Und ja, das Duo interagiert hauptsächlich über Zoom-Video, aber während Carney die Möglichkeit echter menschlicher Verbindung im Internet erforscht, weiß er auch, wie man ein gutes Paar findet. An verschiedenen Stellen in „Flora and Son“ wird eine geschickte Kameraführung genutzt, um Jeff im Raum (oder Park, oder auf dem Dach, Flora ist ständig in Bewegung) dort zu zeigen, wo sich Flora befindet – eine süße Idee, die jedes Mal ein wahrer Genuss ist. Bald schreiben Flora und Jeff gemeinsam Songs, tauschen Geheimnisse aus und vielleicht verlieben sie sich sogar.

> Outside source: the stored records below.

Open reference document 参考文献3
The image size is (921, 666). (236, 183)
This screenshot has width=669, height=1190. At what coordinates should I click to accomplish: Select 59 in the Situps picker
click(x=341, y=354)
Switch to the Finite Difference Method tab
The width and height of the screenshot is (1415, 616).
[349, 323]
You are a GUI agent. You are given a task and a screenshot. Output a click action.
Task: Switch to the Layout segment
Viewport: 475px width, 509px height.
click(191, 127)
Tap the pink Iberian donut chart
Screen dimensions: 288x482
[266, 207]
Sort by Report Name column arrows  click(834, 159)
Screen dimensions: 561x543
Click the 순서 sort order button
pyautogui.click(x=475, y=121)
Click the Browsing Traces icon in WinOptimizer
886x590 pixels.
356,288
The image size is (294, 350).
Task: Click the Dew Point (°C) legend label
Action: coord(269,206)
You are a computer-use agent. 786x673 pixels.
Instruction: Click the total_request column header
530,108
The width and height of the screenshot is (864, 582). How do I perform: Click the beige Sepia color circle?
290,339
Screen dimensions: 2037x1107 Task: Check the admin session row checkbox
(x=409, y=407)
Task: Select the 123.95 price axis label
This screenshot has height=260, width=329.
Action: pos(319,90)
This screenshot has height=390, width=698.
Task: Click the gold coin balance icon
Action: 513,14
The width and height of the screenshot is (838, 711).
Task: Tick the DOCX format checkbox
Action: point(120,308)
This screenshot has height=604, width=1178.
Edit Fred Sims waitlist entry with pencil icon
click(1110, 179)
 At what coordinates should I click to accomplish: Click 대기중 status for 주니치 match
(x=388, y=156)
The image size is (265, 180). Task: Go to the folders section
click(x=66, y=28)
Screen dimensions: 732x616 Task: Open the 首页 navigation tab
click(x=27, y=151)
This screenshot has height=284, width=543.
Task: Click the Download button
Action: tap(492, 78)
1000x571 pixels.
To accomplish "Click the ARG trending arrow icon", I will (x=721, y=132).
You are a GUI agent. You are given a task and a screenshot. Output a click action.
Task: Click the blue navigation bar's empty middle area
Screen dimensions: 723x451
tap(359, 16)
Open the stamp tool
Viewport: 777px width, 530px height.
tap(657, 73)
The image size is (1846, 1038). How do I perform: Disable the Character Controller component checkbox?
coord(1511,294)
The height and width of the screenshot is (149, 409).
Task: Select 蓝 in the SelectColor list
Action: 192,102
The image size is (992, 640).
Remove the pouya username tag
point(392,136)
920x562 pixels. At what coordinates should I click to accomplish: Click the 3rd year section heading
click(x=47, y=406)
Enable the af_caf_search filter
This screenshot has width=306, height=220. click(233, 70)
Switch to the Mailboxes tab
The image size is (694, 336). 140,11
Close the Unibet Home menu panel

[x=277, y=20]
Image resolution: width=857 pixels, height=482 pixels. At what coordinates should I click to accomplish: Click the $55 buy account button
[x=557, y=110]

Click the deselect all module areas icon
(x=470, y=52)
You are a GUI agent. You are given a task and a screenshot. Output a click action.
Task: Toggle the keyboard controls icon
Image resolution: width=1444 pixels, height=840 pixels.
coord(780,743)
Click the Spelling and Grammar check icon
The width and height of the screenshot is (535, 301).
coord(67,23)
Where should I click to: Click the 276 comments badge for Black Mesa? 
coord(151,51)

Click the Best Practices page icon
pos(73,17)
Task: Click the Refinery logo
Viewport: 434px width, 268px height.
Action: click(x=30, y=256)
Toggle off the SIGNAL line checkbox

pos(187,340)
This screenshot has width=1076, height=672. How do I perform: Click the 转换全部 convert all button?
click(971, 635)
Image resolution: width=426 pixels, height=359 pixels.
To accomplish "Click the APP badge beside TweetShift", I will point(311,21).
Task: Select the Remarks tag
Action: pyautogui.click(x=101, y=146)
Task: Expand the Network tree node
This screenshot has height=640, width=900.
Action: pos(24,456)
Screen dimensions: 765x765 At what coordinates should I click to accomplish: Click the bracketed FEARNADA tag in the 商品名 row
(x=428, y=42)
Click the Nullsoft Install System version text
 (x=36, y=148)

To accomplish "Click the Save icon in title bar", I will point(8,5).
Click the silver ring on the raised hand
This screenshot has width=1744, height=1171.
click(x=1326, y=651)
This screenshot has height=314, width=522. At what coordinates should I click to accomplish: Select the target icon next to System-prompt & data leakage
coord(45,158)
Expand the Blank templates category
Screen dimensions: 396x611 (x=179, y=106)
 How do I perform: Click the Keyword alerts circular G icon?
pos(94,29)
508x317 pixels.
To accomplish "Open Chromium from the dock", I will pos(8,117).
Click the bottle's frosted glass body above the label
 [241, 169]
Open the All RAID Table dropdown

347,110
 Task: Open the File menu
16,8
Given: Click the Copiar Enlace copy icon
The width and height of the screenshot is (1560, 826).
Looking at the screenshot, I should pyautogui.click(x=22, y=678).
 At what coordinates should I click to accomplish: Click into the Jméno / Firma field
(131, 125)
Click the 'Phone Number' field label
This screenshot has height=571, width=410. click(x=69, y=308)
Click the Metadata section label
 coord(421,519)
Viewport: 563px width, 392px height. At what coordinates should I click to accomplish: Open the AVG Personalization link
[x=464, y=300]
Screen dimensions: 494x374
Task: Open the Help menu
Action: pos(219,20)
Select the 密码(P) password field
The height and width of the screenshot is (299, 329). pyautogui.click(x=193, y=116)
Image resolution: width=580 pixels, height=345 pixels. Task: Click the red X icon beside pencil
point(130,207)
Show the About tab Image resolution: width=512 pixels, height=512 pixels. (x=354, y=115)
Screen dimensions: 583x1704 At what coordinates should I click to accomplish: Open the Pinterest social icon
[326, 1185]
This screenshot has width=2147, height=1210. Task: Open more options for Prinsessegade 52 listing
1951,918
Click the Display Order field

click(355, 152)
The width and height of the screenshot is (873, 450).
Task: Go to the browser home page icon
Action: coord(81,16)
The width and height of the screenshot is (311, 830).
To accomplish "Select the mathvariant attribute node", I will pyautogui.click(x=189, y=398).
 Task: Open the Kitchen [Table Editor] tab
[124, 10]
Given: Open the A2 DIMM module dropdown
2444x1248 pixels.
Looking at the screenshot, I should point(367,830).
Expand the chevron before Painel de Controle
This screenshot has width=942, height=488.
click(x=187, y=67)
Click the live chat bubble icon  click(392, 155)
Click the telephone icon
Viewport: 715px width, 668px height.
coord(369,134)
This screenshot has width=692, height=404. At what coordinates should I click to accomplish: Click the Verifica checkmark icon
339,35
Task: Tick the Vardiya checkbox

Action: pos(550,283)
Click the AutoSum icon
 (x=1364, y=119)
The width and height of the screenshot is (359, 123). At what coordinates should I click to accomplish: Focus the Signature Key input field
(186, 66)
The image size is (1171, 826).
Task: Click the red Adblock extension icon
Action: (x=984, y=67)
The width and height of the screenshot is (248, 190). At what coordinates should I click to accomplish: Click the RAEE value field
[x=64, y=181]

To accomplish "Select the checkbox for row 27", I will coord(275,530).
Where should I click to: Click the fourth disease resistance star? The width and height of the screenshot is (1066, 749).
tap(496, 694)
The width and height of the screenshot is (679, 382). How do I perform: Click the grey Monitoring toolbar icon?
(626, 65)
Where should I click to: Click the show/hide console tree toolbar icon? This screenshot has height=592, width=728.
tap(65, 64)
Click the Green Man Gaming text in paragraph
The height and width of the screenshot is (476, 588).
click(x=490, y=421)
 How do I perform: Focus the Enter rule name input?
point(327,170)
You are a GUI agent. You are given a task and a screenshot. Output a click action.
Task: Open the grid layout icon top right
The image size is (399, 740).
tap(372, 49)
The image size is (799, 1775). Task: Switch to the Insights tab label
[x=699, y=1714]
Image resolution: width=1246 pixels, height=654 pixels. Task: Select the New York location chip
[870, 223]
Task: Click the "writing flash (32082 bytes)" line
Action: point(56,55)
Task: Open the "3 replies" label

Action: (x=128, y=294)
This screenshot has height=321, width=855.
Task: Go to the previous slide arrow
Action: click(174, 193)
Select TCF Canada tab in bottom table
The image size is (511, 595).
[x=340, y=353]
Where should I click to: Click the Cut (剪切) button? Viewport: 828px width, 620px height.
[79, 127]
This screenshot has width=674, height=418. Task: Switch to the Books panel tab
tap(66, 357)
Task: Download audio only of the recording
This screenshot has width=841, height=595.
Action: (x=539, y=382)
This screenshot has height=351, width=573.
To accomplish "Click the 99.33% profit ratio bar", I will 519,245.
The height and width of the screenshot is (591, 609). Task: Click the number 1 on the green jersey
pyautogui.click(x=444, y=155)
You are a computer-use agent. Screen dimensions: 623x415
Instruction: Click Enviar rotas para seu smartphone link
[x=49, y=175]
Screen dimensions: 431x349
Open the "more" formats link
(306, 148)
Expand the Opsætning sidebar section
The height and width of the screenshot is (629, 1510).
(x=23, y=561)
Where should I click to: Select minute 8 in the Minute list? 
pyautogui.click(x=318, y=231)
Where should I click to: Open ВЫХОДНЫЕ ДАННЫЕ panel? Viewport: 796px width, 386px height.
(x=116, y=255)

Aber dieser Film heißt „Flora and Son“, nicht „Flora and trauriger YouTube-Gitarrenlehrer“, und während sie mit ihren Unterrichtsstunden beschäftigt sind, rückt Max allmählich wieder in Floras Aufmerksamkeit. Es stellt sich heraus, dass Max die Gitarre zwar abgelehnt hat, aber tatsächlich an Musik interessiert ist: Er möchte einfach mit seinem miesen Laptop, ausgeliehenen Lautsprechern und vielleicht sogar gestohlenem Equipment Musik machen.
Als Flora dies entdeckt, ist plötzlich Jeff nicht mehr die einzige Person, mit der sie Musik macht, und Carney verwandelt eine Art Liebesgeschichte in eine völlig andere Art. Carney hat sich nie für vorhersehbare Endungen interessiert, aber wohin er „Flora and Son“ führt, könnte sein befriedigendster Abschluss sein, und auch wenn der Weg dorthin etwas kurvenreich sein mag, ist das nicht das Problem des Lebens selbst? Zumindest endet dieser auf einem sehr hohen Niveau.